Al-Azhar qualifie de «racistes» les propos de Macron

L’institution islamique sunnite Al-Azhar, basée au Caire, «rejette vivement les déclarations du président français, Emmanuel Macron», qu’il qualifie de «fausses accusations envers l’islam».
Photo: Mohamed el-Shahed Agence France-Presse L’institution islamique sunnite Al-Azhar, basée au Caire, «rejette vivement les déclarations du président français, Emmanuel Macron», qu’il qualifie de «fausses accusations envers l’islam».

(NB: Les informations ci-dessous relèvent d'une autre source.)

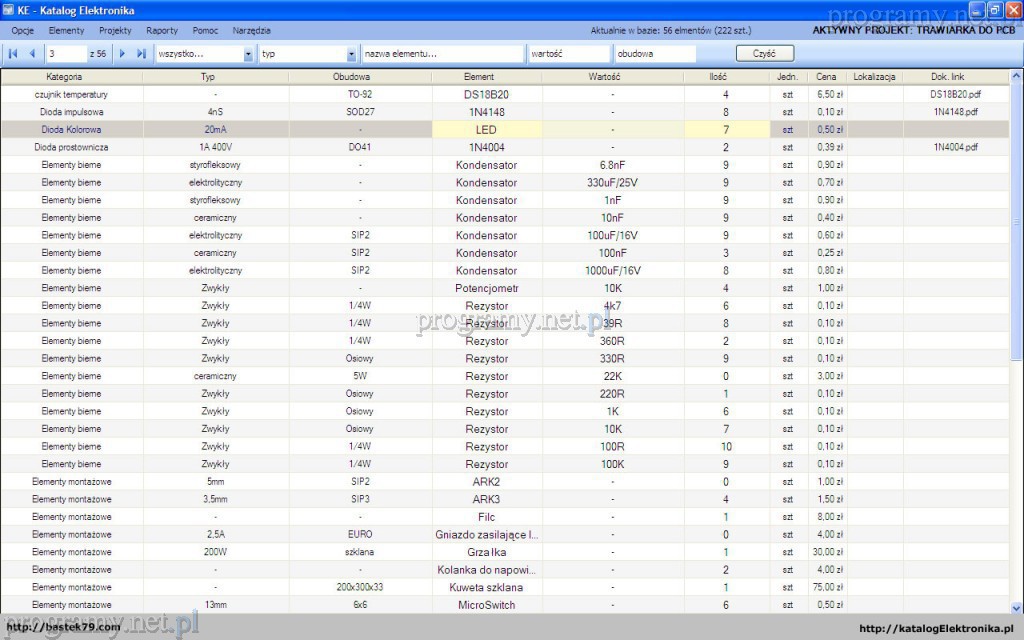The image size is (1024, 640).
Task: Click next record arrow
Action: click(x=123, y=54)
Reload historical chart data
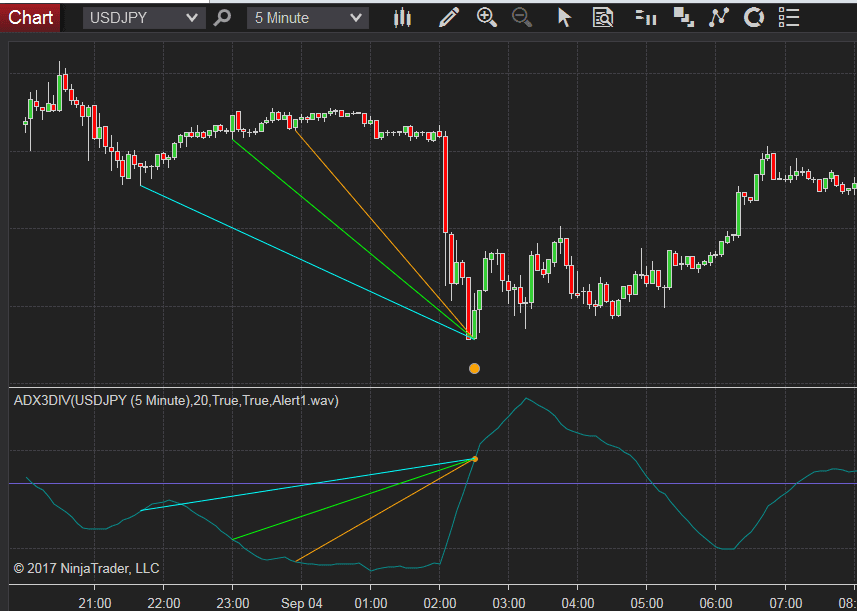The width and height of the screenshot is (857, 611). [753, 17]
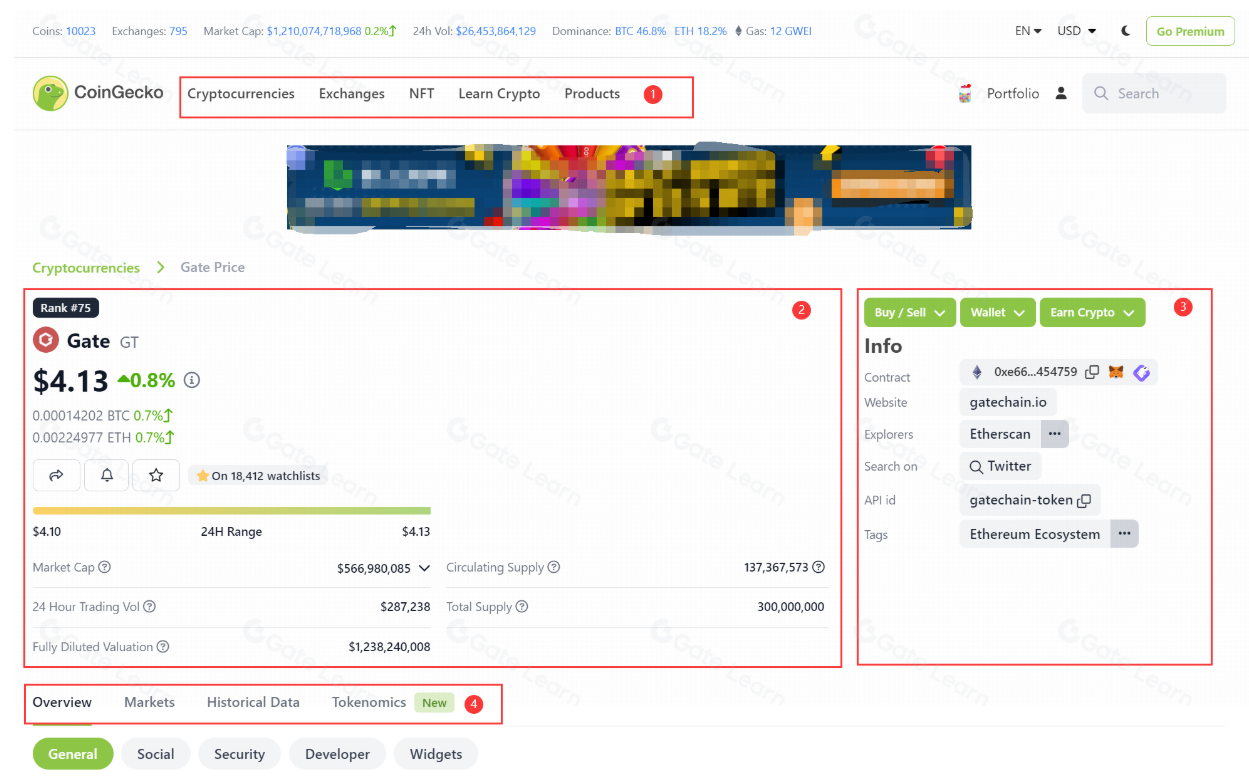Viewport: 1249px width, 782px height.
Task: Click the bell price alert icon
Action: [x=107, y=476]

L’institution islamique sunnite Al-Azhar a qualifié de « raciste » le discours du président français, Emmanuel Macron, contre le « séparatisme islamiste », dénonçant des « accusations » visant l’islam.

Dans un communiqué publié samedi soir, le Centre de recherches islamiques d’Al-Azhar basé au Caire « rejette vivement les déclarations du président français, Emmanuel Macron », qu’il qualifie de « fausses accusations envers l’islam ».

Selon l’institution, « de telles déclarations racistes sont de nature à enflammer les sentiments de 2 milliards » de musulmans dans le monde.

Elle dénonce « une confusion erronée entre la réalité des valeurs auxquelles appellent les religions, comme le rapprochement entre les êtres humains, et l’exploitation par certains [extrémistes] des textes de ces religions pour réaliser leurs objectifs néfastes ».

Le Centre appelle également à « cesser les attaques contre les religions » afin de ne pas consolider « le discours de la haine ».

M. Macron a présenté vendredi son plan d’action contre le « séparatisme islamiste » et son projet de « contre-société » à l’œuvre selon lui en France où la laïcité constitue une valeur cardinale et où l’islam est la deuxième religion.

Le « séparatisme islamiste » en France, a-t-il relevé, conduit à la « déscolarisation des enfants » et au « développement de pratiques sportives et culturelles » communautaristes, à « l’endoctrinement, [à] la négation de nos principes comme l’égalité homme / femme ».

Ce discours, attendu et plusieurs fois reporté, est intervenu dans un contexte sensible en France, après l’attentat au hachoir mené une semaine plus tôt à Paris par un jeune Pakistanais et pendant le procès de l’attaque du magazine satirique Charlie Hebdo, dont la rédaction avait été décimée en 2015 par un attentat djihadiste.

Le projet de loi contre les séparatismes doit être présenté le 9 décembre, avant d’être débattu en 2021 au Parlement.